**TO DO**.
Rewrite as a numbered list the part of the data that opens with the line containing "Open the 版本控制" and closes with the line containing "Looking at the screenshot, I should [138, 23].", omitting any blank lines.

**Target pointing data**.

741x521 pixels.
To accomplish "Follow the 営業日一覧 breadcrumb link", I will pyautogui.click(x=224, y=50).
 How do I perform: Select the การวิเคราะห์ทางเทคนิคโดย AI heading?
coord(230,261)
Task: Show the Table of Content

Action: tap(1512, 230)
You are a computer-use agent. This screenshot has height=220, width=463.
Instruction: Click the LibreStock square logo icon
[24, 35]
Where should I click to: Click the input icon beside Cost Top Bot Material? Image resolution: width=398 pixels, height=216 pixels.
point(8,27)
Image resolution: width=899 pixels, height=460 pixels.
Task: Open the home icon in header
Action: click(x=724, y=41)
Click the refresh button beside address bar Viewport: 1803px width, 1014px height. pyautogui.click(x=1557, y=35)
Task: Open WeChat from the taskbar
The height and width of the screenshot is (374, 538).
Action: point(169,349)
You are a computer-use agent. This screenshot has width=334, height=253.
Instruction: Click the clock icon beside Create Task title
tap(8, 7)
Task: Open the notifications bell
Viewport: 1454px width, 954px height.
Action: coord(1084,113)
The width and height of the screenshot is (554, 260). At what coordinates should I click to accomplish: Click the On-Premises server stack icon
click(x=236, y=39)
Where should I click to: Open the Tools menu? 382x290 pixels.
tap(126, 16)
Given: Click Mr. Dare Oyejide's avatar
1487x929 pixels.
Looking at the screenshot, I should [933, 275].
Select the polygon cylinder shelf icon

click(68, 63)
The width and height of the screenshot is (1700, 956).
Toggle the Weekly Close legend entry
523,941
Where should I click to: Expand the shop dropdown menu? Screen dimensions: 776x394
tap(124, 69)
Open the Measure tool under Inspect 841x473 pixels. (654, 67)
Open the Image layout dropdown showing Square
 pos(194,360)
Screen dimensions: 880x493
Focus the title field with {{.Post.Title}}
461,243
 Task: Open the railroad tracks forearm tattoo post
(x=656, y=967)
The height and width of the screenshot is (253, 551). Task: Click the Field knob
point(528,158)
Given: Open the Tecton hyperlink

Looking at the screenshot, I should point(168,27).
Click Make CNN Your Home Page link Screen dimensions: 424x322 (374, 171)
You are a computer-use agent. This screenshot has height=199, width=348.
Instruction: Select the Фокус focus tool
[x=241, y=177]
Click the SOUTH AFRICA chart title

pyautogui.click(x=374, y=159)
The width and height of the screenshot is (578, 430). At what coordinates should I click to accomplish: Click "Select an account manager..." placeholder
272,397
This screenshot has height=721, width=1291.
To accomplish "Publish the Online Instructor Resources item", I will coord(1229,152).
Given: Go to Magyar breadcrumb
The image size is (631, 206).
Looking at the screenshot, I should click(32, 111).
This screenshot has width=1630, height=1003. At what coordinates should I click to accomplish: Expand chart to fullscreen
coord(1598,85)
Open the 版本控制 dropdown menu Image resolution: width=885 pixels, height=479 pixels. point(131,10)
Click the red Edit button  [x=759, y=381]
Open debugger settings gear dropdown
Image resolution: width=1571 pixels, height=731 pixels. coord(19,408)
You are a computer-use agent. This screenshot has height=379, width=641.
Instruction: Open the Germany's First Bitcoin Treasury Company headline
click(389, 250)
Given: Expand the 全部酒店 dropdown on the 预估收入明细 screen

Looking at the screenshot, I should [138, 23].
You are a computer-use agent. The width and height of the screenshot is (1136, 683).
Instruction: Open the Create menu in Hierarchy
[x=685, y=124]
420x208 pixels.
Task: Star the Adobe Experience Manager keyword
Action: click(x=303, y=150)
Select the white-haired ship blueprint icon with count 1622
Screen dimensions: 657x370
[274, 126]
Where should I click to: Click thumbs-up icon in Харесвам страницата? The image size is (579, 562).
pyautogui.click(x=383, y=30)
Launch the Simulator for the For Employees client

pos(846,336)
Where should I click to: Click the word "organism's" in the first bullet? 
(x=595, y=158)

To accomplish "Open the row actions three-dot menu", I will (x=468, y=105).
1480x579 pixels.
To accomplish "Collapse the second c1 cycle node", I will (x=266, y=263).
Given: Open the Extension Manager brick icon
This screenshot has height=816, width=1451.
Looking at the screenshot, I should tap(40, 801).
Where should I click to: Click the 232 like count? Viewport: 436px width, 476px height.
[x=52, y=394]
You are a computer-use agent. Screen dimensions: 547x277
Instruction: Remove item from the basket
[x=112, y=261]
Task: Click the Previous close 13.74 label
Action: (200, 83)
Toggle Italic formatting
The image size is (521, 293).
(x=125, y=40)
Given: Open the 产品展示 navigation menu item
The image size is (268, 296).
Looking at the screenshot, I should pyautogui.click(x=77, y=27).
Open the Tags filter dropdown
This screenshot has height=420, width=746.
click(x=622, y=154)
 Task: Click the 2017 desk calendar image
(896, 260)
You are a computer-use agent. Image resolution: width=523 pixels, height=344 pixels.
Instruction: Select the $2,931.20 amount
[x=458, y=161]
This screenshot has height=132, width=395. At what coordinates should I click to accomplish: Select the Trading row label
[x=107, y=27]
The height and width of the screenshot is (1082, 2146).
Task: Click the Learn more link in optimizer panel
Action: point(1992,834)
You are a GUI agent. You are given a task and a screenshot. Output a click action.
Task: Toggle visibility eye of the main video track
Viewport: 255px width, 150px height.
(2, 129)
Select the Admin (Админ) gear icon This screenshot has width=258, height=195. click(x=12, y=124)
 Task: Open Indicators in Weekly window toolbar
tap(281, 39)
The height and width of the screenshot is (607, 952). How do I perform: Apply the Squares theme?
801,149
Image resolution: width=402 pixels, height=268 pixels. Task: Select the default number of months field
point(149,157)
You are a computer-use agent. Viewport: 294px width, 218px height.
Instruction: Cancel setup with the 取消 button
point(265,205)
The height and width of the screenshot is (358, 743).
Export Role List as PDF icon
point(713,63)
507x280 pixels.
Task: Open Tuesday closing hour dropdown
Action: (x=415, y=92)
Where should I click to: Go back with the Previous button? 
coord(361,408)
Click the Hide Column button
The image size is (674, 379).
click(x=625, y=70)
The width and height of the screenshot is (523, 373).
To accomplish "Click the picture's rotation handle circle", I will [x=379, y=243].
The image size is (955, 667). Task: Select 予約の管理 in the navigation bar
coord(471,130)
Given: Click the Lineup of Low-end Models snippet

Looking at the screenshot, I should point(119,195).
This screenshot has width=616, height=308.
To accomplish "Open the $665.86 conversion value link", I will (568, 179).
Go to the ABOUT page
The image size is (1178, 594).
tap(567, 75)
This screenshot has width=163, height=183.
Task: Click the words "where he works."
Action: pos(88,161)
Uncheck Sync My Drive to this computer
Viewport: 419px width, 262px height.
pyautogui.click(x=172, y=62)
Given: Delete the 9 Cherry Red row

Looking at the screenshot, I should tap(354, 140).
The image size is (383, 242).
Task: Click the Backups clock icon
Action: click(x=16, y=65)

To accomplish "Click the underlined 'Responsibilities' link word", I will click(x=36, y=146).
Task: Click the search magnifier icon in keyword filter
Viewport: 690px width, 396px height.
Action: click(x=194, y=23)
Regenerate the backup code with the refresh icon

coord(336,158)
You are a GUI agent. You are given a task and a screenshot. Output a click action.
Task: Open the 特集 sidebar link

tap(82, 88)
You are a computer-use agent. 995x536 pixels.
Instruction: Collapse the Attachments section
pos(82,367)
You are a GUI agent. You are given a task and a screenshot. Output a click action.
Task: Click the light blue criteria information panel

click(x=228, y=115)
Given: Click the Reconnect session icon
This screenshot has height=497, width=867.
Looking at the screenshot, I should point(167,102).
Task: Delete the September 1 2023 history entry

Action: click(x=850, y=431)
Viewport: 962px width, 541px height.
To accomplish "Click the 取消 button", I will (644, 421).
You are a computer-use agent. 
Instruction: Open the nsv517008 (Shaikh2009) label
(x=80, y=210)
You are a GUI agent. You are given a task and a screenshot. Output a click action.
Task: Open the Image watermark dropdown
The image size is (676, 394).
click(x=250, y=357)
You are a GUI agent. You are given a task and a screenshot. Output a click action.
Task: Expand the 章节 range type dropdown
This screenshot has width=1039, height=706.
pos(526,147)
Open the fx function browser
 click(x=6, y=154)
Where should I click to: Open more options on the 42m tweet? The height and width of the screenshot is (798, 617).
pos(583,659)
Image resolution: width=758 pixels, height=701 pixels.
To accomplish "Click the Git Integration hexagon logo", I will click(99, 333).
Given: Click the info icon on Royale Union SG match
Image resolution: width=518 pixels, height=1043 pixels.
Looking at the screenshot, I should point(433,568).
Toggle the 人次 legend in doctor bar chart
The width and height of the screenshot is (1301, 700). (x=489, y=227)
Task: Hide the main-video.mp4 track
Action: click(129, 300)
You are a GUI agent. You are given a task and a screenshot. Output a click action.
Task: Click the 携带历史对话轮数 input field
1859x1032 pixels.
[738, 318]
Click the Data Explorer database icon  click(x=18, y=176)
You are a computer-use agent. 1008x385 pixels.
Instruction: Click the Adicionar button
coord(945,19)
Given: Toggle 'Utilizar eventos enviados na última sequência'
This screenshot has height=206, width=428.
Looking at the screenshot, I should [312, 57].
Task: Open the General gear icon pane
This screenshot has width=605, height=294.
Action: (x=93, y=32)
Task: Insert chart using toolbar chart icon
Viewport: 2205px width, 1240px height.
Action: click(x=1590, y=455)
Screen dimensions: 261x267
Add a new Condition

**RIGHT ANSWER**.
1. Open the 版本控制 dropdown menu Image resolution: width=885 pixels, height=479 pixels. point(131,10)
2. Click the red Edit button  [x=759, y=381]
3. Open debugger settings gear dropdown
4. Image resolution: width=1571 pixels, height=731 pixels. coord(19,408)
5. You are a computer-use agent. This screenshot has height=379, width=641.
6. Instruction: Open the Germany's First Bitcoin Treasury Company headline
7. click(389, 250)
8. Given: Expand the 全部酒店 dropdown on the 预估收入明细 screen
9. Looking at the screenshot, I should [138, 23].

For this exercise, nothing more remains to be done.